Interesting point.  If a delegate is merely a block signing provider, their service is an interchangeable commodity which doesn't individualize them very much.  If each delegate is providing unique business services, their service is no longer a commodity for which equivalent services are readily obtainable.

117
I suppose that every bitUSD sold into existence represents bitshares being taken out of supply temporarily. "Frozen," if we're to stay with the chemistry metaphors. I think what trips people up, including myself, is that the profits are indirect. We're not getting profits in USD and distributing it amongst ourselves. We're manipulating the supply of the stock to pay stockholders. The share buyback analogy is complicated and sort of skirts around what's actually happening. This is the business plan as I understand it:

1) Bitshares pays shareholders by increasing shareholder equity.
2) Bitshares increases shareholder equity by increasing the price of BTS.
3) Bitshares increases the price of BTS by enticing people to remove BTS from supply (either burning or freezing it) in exchange for leverage, stability, betting, etc.
4) The more participation there is in these activities, the more BTS that will be removed from supply.

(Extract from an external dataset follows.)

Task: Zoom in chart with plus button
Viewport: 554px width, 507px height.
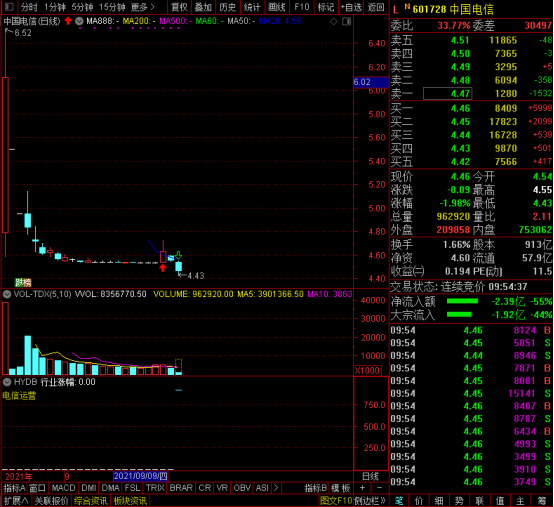Action: pyautogui.click(x=362, y=488)
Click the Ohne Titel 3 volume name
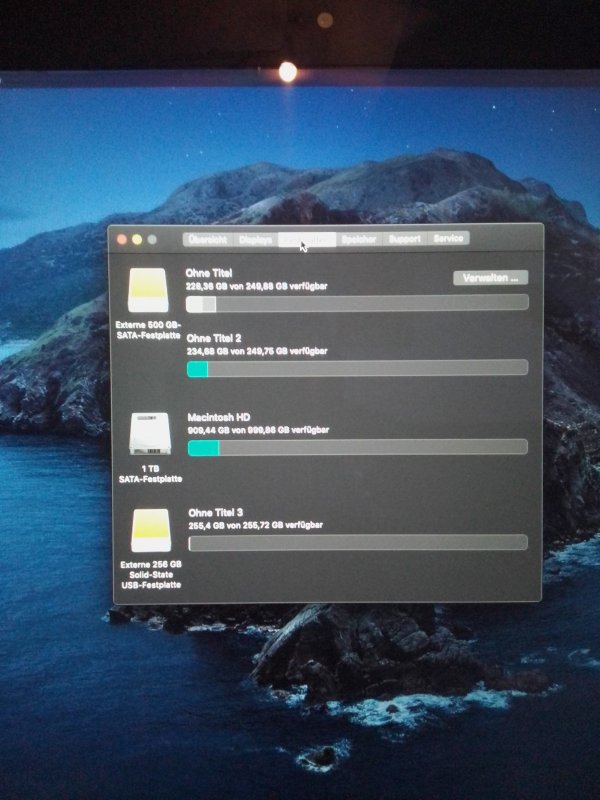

Yep.  That's about how it works.  Remember there's a finite amount of BTS available for these things -- only what people are willing to put into them, which is of course less than the full market cap because some people just want to sit on their BTS or have decent amounts of BTS readily available for trading, voting or whatever.

So if the demand for these activities exceeds supply, the people who want BitAssets or whatever will start a bidding war for BTS.  If the price of BTS goes up and shorts start to win, in the long run they'll have incentive to re-short because their existing short can only win so much.

118
DevShares / Re: Creating a bitpay Insight-like server
« on: January 30, 2015, 03:04:07 pm »
Where can we find the source code for the mobile wallet thin client?

Our current plan for mobile is to build the Qt light wallet as a mobile app.  The source is available at https://github.com/BitShares/bitshares/tree/develop/libraries/light_wallet

Please keep in mind this is a very early developer version.  It is still undergoing heavy development, is not documented, and I recommend using it only on testnet until it is more mature.

we would very much like to start working on this.

We always welcome community contributions.

We would appreciate any help and guidance too!

Core developers are fairly active on Skype, forum and github.

119
DevShares / Re: Creating a bitpay Insight-like server
« on: January 30, 2015, 02:54:06 pm »
Our RPC is much more advanced than bitcoind.  In particular the original bitshares GUI wallet is actually an Angular powered web application which can run in the browser.  All the GUI actions are implemented by RPC calls to the command line client.  The native application is a fairly simple Qt application which creates a webkit HTML / JS window and loads the web wallet.

jcalfee is working on implementing enough crypto for a wallet in the browser:  https://github.com/BitShares/BitShares-JS

nathanhourt is working on implementing a light wallet which is a native Qt application without needing a full local copy of the blockchain.  This is in the latest commits on develop branch.

120
General Discussion / Re: Changes to Cover Rules - Eliminate 5% fee
« on: January 28, 2015, 11:03:00 pm »
I'm trying to keep up  with the bid ask rules,  We're getting an average of 1% yield right now.  There were expectations that this would be 5% floor that was the minimum.

I don't believe a rate floor was ever implemented.  The question is, what happens when the "natural" price is below +5% but the "nominal" price can't fall that low because of the rate floor?  In that case I think you'll see shorts demanding a premium above the feed in order to short.  I was going to say this would disrupt the peg, but on further consideration I think the effect would only be about one-twelfth of 5% (since shorts expire in a month and 5% is an APR).